### Exercise aim:
Could you repeat, exactly and with no pictures, only the lines from the start of the records through the line containing "Task: Pick the Flare menu style"?

### Recorded data:
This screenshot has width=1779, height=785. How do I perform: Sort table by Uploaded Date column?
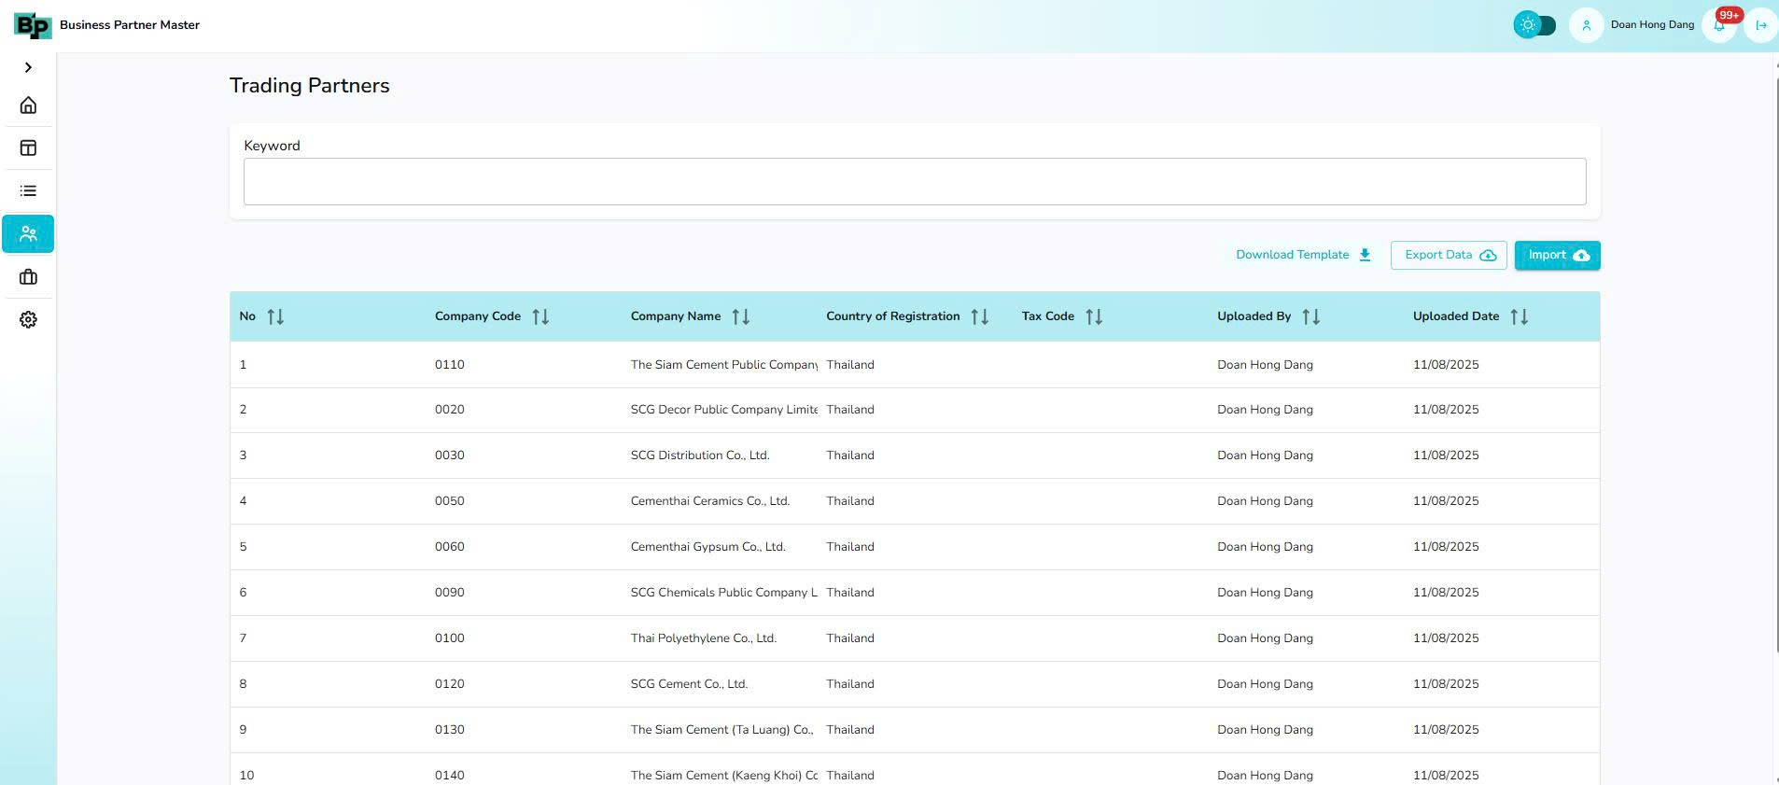(1519, 317)
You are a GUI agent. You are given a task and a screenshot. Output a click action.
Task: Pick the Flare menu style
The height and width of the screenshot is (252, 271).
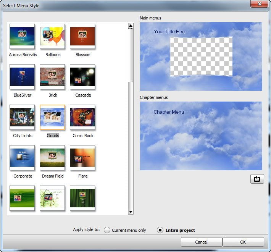(82, 158)
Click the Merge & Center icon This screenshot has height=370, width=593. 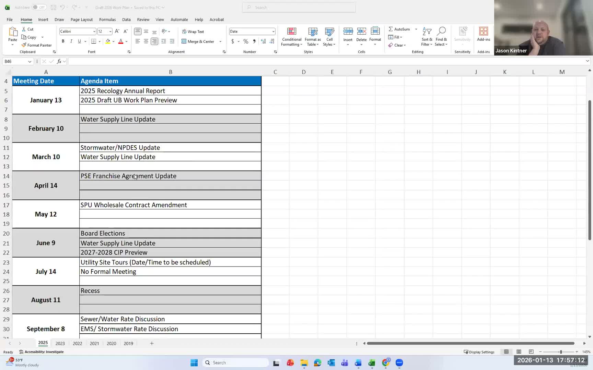click(184, 41)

### Solution below:
This screenshot has width=1779, height=785. How do I perform: Sort table by Uploaded Date column?
(1519, 317)
You are a GUI agent. You are given a task and a screenshot. Output a click action.
Task: Pick the Flare menu style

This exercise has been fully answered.